Для нашей же темы описанные раздумья имеют и специфическую ценность. Они помогают, в частности, увереннее осознать само направление, отдельные этапы, конкретные нюансы в сложном процессе формирования художником таких центральных образов-типов его поздних идеологических романов, как Степан Верховенский или Версилов. В ходе многолетних изучений всего массива рукописей А. Долининым, Л. Розенблюм и другими учеными установлено, что в обширном пространстве реалий, использованных художником в работе над этими персонажами, весьма значительное место занимают детали, восходящие к действительным эпизодам жизни, свойствам личностей Чаадаева и Герцена (разумеется, в авторском преломлении). На фигуры героев проецируются отдельные подробности биографии, портрета, быта этих лиц, живые черточки психологии, вкусов, отношений их с окружающими. А главное — некоторые мировоззренческие формулы13.

С «идей — героев диалога» и начинается движение замысла: с «поисков цельного голоса», который выражал бы общий тип сознания, участвующий в эпохальном идейном конфликте произведения. Искомый голос обозначается подчас на первых порах именем реального видного деятеля определенного идейного лагеря.

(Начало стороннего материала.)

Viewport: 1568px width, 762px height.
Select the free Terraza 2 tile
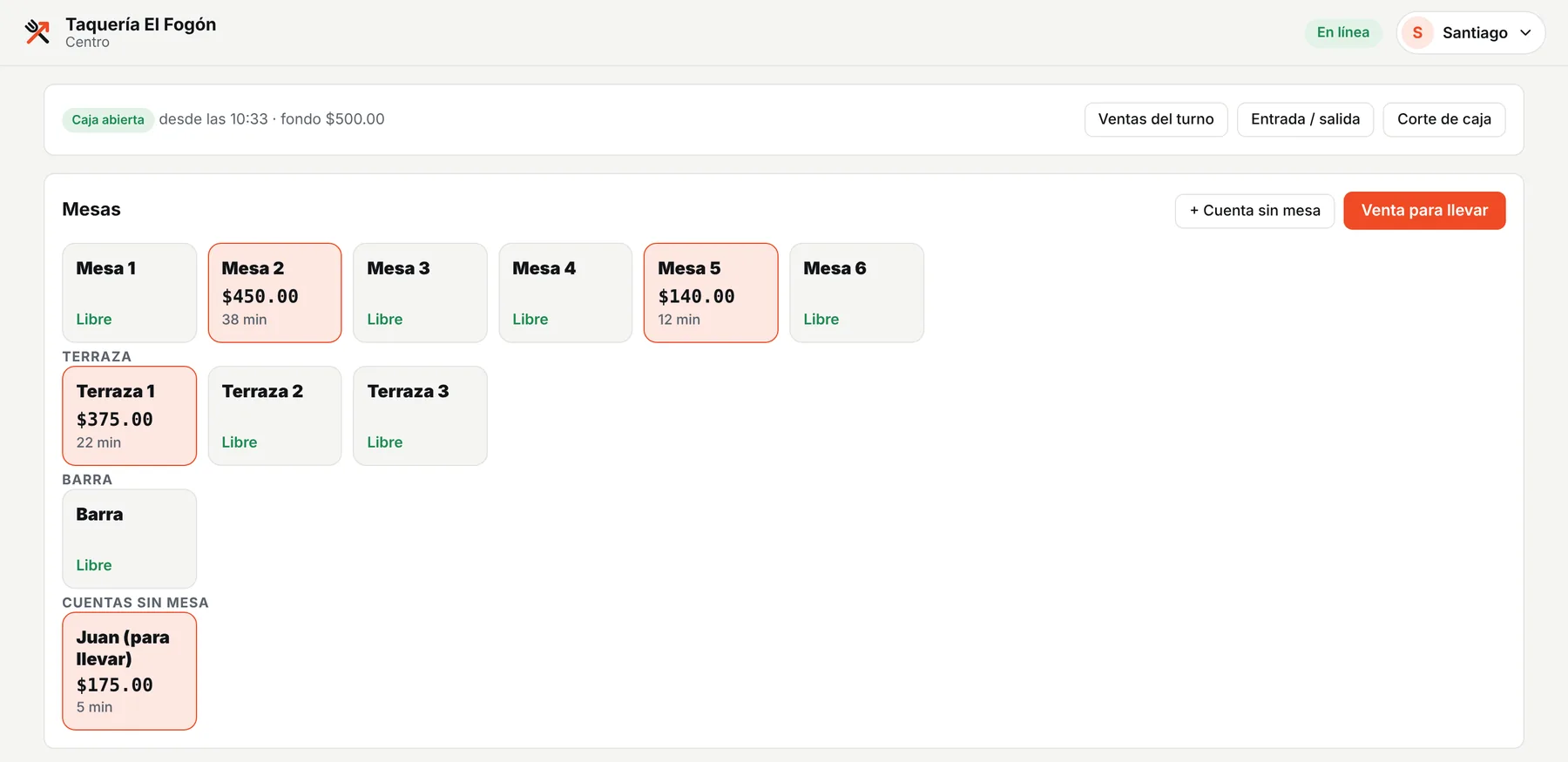click(274, 415)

Так, обобщенный строй мысли русского западника, «либерала-идеалиста» 40-х годов в диалоге с нигилистами 60-х, составляющем центральный конфликт «Бесов», первоначально условно ориентирован на фигуру Грановского. Или (как в замысле «Жития великого грешника») основы атеистической морали в противостоянии христианской должен был представлять Чаадаев (!) вкупе с его «гостями» — Белинским, Грановским... Вернее, «не Чаадаев», а «только этот тип». Но если в статье или черновых набросках романа широко обобщаемый писателем строй мысли антагониста — «героя диалога» — фиксировался, как мы видели, в эмоционально заостренных определениях или в имени известного деятеля такого склада, то для развития художественного замысла это была лишь первая стадия сложнейшей работы по превращению выделенного таким путем «сухого остатка» («типа») в новую, художественную реальность — в «цельный голос мировоззрения», то есть создаваемую воображением творца личность персонажа — носителя этого «голоса». Вымышленное «лицо» должно для этого быть связано с подлинной духовной жизнью эпохи многими нитями привычных представлений и примет, окружено знаками общей памяти, накапливающими у читателя сознательные и подсознательные ассоциации с историческим временем и его действующими лицами.

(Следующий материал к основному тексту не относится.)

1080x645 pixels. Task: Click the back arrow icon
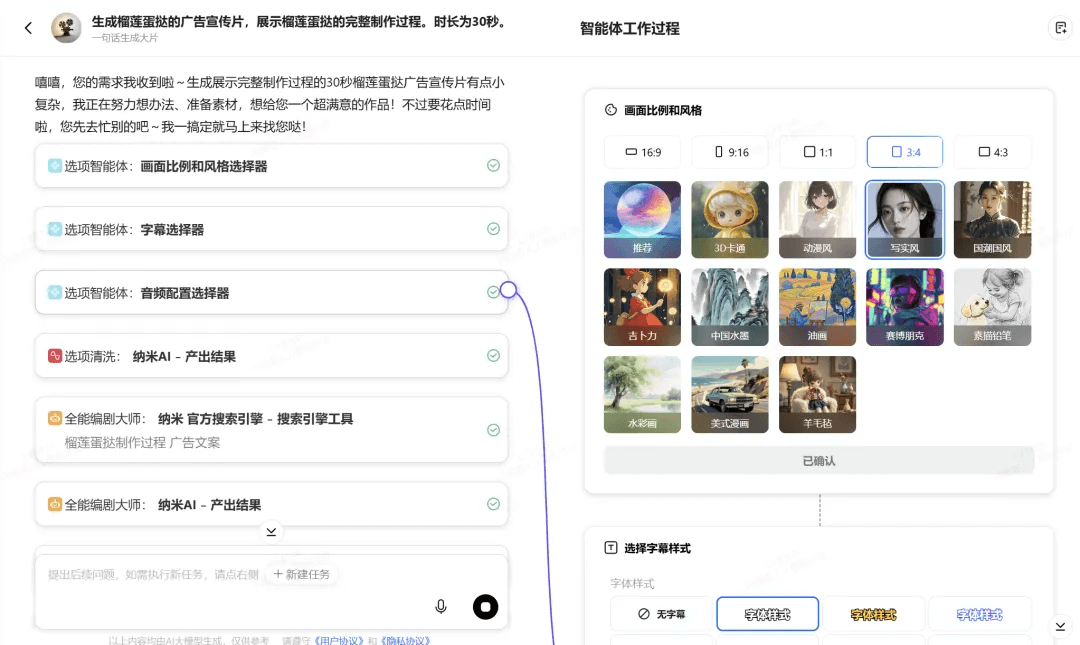click(28, 28)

Так, сняв в окончательной редакции «Бесов» однозначную прототипическую связь героя с личностью Тимофея Николаевича Грановского, автор сохраняет легкий след ее в самом звучании, точнее, в семантико-фонетической структуре имени героя — Степан Трофимович Верховенский. Подчеркивается же в предыстории «человека сороковых годов», на которые пришелся пик общественной активности персонажа, соотнесение ее с характером деятельности лидеров «западничества» в целом, притом соотнесение и сближающее, и одновременно акцентирующее разномасштабность: «...одно время, — впрочем, всего только одну самую маленькую минуточку, — его имя многими тогдашними торопившимися людьми произносилось чуть не наряду с именами Чаадаева, Белинского, Грановского и только что начинавшего тогда за границей Герцена».